Different FSTs and how they interact with tags
Overview
This is an overview over FSTs which are compiled and their properties.
- Removing paths: Paths marked with +Dial/- (exept for the chosen dialect), +Use/NG and +v2 and bigger, are removed for MT (generator-mt-gt-norm) and Oahpa: (generator-oahpa-gt-restr). The tags are invisible in other FSTs. Paths with +Err/Orth and +Err/Lex are removed for all alle norm-analysers and norm-generatorers, and the tags are visible in other FSTs. +Use/MT should be removed for all FSTs except for MT, but this is not implemented.
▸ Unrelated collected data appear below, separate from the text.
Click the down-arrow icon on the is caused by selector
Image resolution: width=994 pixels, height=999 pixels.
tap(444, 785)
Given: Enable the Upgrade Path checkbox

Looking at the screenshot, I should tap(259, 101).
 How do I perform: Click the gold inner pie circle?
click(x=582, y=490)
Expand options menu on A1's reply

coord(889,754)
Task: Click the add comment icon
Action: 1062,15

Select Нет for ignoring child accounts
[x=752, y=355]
The tag is invisible.
- +MWE is added to entries which should be tokenised as multiwords exspressions. The tag is invisible.
- Normative compoundtags like, +CmpN/SgN +CmpNP/First +CmpN/SgNomLeft and more, are resticting compounding only for analyser-gt-norm.hfst and generator-gt-norm.hfst. They don't work for XFST. The tags are invisible. Read more about Normative compoundtags.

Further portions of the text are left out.